# Albion One vs Metropolis Ark 1



## will_m

Not strictly a review as such but hopefully a useful comparison between two of the big ensemble libraries.


----------



## Desire Inspires

Both. Get both. Stop comparing and being cheap and small. Get both, use both, and evolve!


----------



## will_m

Desire Inspires said:


> Both. Get both. Stop comparing and being cheap and small. Get both, use both, and evolve!



I have both, that's how I'm comparing them. Not everyone will be able to get both though so this is for them. I also don't think this makes them 'cheap and small'.


----------



## Land of Missing Parts

will_m said:


> Not strictly a review as such but hopefully a useful comparison between two of the big ensemble libraries.


Excellent video, thanks Will!


----------



## Sean

Desire Inspires said:


> Both. Get both. Stop comparing and being cheap and small. Get both, use both, and evolve!


Not everyone can afford to just throw money at sample libraries, its rude and ignorant to say this.


----------



## Desire Inspires

Sean said:


> Not everyone can afford to just throw money at sample libraries, its rude and ignorant to say this.



Excuses, excuses. 

Get a credit card. Start selling music on these royalty free sites. Use that money to make payments on the credit cards.

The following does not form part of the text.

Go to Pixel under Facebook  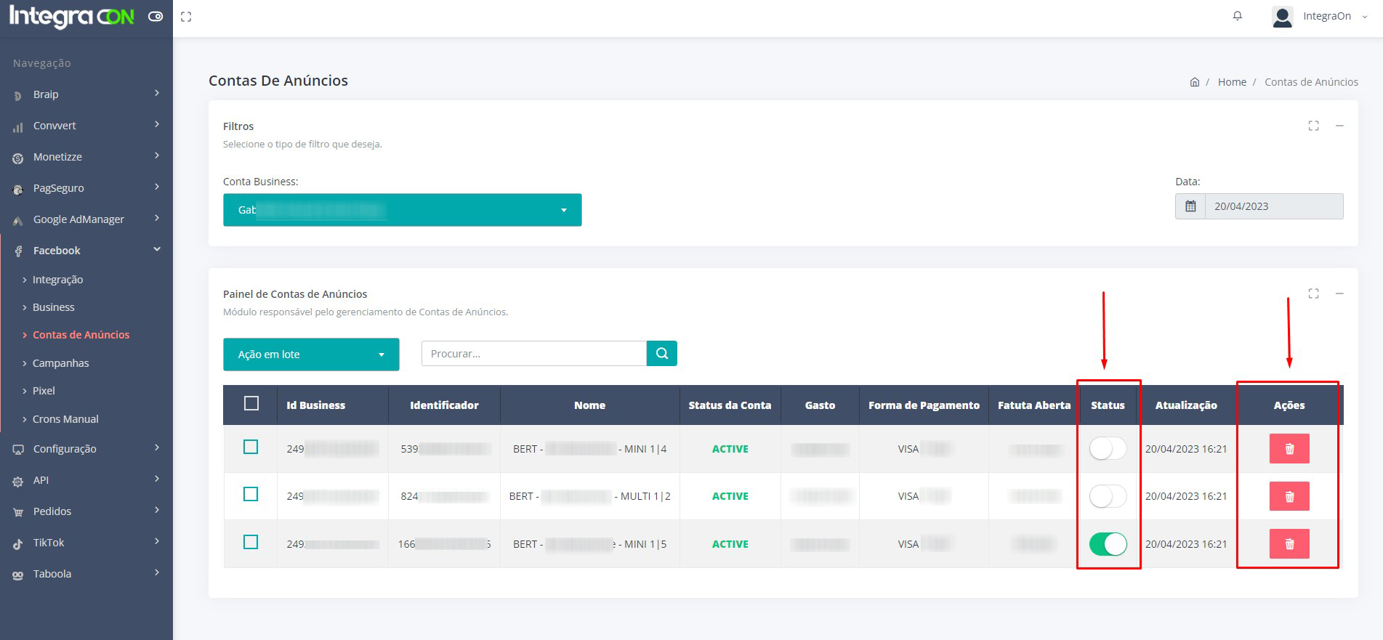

Make more music using those sample libraries. Sell that music and continue the process.

You have to chase and chase and chase to get to the top.


----------



## Morning Coffee

Thanks for that video. I have Albion One, but was considering Metropolis Ark. I think Metropolis Ark sounds better in this video, more clearer and upfront, but not enough to justify the purchase as I'd rather just purchase a different library from Orchestral Tools instead. (Apparently, some might view this as being cheap)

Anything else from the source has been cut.